Pain was evident in her voice. For a moment, he felt the same sort of shame he’d experienced with the starving woman.

His presence in her dreams was hurting her. It was the last thing in the world he wanted, and he realized that he was going to have to practice an exquisite amount of patience if he was going to survive wooing her to his side.

And that meant he had to give her the space she clearly wanted.
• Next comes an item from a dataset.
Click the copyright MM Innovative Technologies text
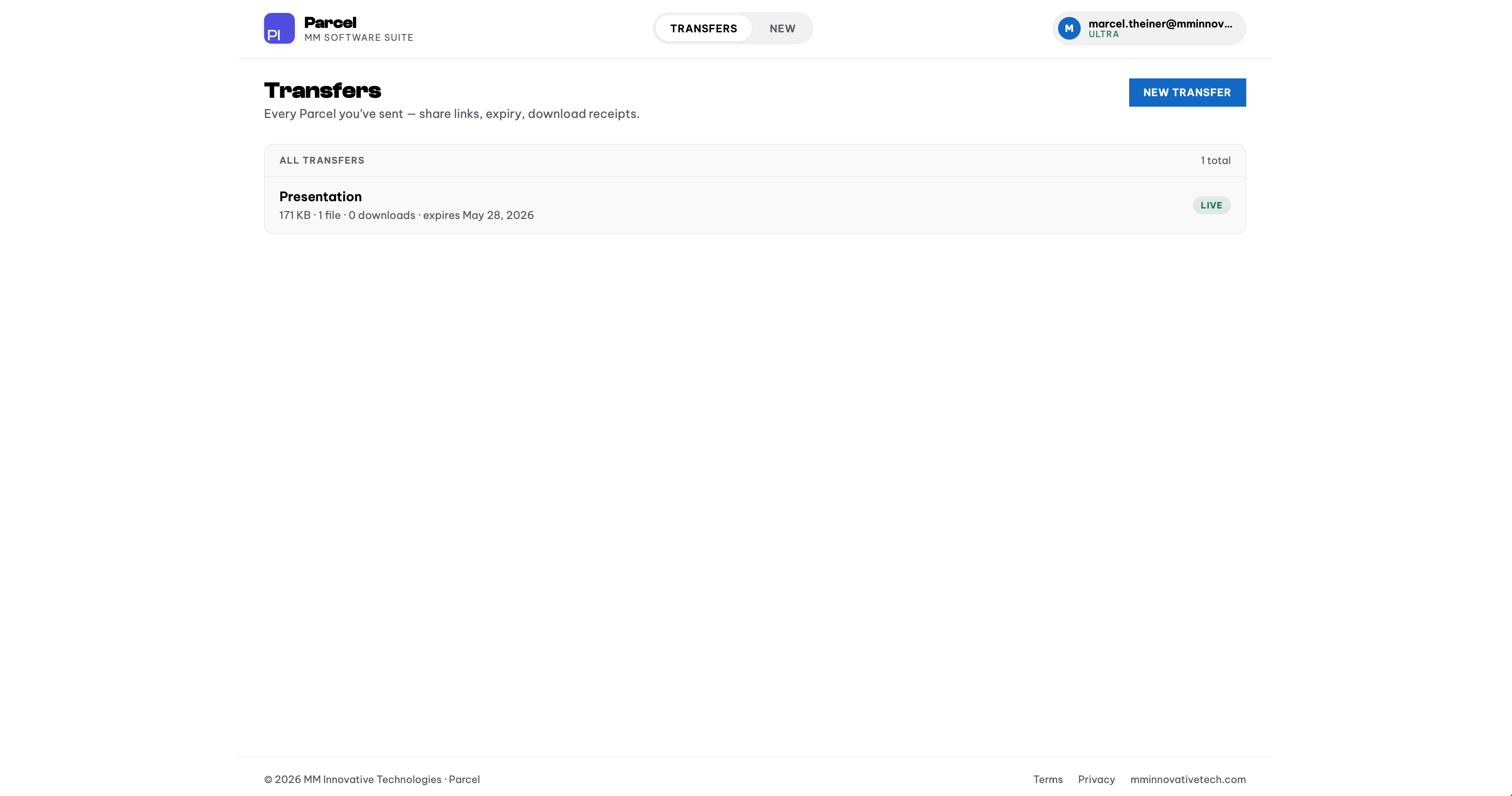 coord(372,779)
“Naturally, the last thing I desire is to make you unhappy,” he said after several seconds of fighting with himself. “Since it is your wish to live life without me, I will remove myself from your presence. Know this, though.” He was unable to stop from stroking his thumb across her cheek. It almost killed him, but he kept from claiming her mouth as his mind, body, and most primal dragon soul demanded. “If you ever need me, no matter what the circumstances, no matter what the reason, I will be at your side.”

She sniffled, brushed angrily at her tears, and nodded before rising and swiftly returning to her house.

It took him longer to leave. He hung around the outside for a few minutes, just watching the ocean under the light of the moon, then finally turned and walked out of the dream.

Aisling may not wish to admit it, but every fiber of Drake’s being recognized her as his mate. He would wait for her to come to him. There was nothing else to do.